Using the data beneath this instruction, retype only the lines from the one that contains "The height and width of the screenshot is (470, 980)." down to the one that contains "Task: Toggle the Paused button on Neurons row", both included, exactly as they appear.

Saved entries
·····
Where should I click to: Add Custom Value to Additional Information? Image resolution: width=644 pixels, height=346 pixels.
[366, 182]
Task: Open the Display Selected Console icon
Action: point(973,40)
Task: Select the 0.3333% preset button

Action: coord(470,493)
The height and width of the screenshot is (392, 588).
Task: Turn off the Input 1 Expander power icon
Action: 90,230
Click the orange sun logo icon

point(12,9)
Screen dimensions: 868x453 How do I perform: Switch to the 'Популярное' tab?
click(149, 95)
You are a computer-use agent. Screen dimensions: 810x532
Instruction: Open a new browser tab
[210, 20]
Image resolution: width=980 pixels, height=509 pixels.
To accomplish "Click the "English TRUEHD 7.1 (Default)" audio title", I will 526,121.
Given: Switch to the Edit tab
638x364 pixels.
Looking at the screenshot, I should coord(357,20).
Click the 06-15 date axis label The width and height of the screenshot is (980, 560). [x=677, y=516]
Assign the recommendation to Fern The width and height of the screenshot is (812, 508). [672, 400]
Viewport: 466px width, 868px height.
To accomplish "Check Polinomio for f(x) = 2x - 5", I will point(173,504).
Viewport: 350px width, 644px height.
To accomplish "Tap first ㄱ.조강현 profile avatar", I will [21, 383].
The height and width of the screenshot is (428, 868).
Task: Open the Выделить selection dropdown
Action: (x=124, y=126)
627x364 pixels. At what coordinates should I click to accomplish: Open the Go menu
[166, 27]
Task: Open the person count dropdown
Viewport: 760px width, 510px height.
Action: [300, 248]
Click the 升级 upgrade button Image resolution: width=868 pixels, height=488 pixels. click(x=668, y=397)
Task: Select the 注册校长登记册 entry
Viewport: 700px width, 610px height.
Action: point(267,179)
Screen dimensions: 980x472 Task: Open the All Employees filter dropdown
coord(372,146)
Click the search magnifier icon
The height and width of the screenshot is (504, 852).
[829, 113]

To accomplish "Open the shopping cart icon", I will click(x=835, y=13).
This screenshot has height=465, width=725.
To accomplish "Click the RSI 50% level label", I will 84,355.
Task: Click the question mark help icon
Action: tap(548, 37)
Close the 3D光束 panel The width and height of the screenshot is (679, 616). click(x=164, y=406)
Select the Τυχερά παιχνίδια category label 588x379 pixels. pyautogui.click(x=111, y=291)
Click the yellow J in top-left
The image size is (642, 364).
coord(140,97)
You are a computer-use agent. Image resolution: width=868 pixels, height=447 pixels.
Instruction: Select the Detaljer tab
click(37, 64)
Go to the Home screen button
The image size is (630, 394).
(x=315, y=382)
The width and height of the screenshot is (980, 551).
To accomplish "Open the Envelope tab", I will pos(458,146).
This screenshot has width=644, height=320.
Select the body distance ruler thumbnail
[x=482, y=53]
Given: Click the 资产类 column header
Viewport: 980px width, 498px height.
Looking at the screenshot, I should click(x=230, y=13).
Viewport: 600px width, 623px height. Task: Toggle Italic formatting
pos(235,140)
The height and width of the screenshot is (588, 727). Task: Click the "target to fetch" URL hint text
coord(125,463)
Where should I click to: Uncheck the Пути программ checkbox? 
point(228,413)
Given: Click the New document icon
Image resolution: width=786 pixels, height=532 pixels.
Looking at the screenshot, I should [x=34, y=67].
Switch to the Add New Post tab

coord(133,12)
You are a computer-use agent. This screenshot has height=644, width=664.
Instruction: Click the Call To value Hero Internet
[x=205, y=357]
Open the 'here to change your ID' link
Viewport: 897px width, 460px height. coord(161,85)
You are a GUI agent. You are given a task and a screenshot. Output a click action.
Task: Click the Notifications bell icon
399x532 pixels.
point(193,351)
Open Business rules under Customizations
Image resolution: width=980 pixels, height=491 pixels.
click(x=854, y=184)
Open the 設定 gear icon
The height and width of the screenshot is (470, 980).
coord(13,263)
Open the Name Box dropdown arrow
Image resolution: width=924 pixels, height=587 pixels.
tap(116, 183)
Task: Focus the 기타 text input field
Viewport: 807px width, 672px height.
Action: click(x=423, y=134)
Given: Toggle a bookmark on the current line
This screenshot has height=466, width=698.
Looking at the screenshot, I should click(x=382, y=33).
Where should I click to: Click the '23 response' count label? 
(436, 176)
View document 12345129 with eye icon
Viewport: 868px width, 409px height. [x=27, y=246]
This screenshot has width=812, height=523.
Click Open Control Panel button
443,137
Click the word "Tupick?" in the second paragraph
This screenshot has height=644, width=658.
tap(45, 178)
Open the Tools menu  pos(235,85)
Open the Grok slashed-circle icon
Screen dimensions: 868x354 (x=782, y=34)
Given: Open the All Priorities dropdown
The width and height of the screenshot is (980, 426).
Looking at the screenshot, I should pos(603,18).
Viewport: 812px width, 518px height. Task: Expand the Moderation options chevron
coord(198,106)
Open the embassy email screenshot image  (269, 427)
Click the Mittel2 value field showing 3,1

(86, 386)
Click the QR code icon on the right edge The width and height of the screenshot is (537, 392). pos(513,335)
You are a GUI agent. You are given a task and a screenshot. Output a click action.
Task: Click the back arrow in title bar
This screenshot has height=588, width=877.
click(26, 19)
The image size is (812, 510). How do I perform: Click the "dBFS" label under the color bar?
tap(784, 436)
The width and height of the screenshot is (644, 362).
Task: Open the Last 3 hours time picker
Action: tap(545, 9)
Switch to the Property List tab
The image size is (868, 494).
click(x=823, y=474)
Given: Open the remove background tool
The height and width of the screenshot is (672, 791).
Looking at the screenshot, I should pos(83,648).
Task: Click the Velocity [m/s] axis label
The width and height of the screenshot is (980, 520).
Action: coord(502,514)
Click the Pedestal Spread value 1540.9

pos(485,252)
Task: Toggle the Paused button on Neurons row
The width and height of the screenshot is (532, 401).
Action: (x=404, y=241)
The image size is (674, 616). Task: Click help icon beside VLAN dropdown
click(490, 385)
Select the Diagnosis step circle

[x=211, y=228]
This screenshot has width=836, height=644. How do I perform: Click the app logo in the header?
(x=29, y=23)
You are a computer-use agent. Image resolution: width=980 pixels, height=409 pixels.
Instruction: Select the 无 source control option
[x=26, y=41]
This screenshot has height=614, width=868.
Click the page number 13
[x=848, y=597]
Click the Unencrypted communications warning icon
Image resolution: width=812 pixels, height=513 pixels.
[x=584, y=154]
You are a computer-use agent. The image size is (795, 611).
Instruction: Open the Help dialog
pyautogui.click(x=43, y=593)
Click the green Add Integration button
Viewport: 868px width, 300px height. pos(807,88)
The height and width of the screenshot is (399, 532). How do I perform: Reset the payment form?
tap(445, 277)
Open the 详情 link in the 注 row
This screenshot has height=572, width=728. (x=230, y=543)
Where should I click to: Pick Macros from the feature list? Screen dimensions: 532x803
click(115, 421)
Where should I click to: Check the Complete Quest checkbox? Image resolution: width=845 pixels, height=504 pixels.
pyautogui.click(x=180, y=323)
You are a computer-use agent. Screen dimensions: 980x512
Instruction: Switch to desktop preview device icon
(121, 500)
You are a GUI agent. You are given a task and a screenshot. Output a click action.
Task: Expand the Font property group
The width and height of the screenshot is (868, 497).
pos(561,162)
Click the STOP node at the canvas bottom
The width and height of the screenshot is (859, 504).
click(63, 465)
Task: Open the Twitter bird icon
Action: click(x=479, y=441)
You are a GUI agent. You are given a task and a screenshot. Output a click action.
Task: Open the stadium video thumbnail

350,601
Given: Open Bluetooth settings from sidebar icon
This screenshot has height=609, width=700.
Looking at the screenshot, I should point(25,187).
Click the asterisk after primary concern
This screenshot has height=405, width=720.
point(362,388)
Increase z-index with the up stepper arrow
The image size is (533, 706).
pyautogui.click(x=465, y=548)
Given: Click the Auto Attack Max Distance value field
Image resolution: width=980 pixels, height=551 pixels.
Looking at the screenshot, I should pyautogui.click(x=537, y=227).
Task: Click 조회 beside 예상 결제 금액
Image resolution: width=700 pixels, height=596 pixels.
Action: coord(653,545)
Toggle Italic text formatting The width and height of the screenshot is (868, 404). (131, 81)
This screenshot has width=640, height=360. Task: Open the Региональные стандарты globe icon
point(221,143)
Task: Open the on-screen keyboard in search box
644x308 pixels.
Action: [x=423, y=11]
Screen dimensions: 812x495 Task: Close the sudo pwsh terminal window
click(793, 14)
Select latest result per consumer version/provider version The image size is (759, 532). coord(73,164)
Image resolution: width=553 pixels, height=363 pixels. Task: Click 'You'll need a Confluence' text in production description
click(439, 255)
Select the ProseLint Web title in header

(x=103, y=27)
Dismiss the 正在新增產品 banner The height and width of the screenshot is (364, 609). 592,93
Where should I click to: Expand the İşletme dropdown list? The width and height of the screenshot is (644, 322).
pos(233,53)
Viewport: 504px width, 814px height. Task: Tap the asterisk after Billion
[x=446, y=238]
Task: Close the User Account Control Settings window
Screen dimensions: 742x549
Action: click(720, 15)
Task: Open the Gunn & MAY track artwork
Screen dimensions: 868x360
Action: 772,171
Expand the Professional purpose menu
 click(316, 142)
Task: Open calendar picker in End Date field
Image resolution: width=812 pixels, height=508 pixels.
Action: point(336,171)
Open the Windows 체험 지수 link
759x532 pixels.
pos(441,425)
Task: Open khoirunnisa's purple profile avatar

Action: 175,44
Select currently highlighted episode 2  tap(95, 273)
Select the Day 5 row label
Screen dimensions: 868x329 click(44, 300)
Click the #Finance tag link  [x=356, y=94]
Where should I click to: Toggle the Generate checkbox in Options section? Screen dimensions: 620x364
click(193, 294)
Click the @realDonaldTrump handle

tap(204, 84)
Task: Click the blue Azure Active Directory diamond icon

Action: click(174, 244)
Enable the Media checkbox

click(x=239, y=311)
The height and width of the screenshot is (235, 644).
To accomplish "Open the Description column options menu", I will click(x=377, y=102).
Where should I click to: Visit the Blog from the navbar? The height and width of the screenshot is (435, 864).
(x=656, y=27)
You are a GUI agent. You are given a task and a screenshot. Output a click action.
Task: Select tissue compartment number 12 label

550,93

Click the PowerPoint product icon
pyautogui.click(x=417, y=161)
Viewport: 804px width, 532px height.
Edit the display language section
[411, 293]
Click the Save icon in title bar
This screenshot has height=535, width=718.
·····
Expected answer ->
The height and width of the screenshot is (470, 980).
coord(13,263)
Open the Name Box dropdown arrow
Image resolution: width=924 pixels, height=587 pixels.
tap(116, 183)
Task: Focus the 기타 text input field
Viewport: 807px width, 672px height.
Action: click(x=423, y=134)
Given: Toggle a bookmark on the current line
This screenshot has height=466, width=698.
Looking at the screenshot, I should click(x=382, y=33).
Where should I click to: Click the '23 response' count label? 
(436, 176)
View document 12345129 with eye icon
Viewport: 868px width, 409px height. [x=27, y=246]
This screenshot has width=812, height=523.
Click Open Control Panel button
443,137
Click the word "Tupick?" in the second paragraph
This screenshot has height=644, width=658.
tap(45, 178)
Open the Tools menu  pos(235,85)
Open the Grok slashed-circle icon
Screen dimensions: 868x354 (x=782, y=34)
Given: Open the All Priorities dropdown
The width and height of the screenshot is (980, 426).
Looking at the screenshot, I should pos(603,18).
Viewport: 812px width, 518px height. Task: Expand the Moderation options chevron
coord(198,106)
Open the embassy email screenshot image  (269, 427)
Click the Mittel2 value field showing 3,1

(86, 386)
Click the QR code icon on the right edge The width and height of the screenshot is (537, 392). pos(513,335)
You are a GUI agent. You are given a task and a screenshot. Output a click action.
Task: Click the back arrow in title bar
This screenshot has height=588, width=877.
click(26, 19)
The image size is (812, 510). How do I perform: Click the "dBFS" label under the color bar?
tap(784, 436)
The width and height of the screenshot is (644, 362).
Task: Open the Last 3 hours time picker
Action: tap(545, 9)
Switch to the Property List tab
The image size is (868, 494).
click(x=823, y=474)
Given: Open the remove background tool
The height and width of the screenshot is (672, 791).
Looking at the screenshot, I should pos(83,648).
Task: Click the Velocity [m/s] axis label
The width and height of the screenshot is (980, 520).
Action: coord(502,514)
Click the Pedestal Spread value 1540.9

pos(485,252)
Task: Toggle the Paused button on Neurons row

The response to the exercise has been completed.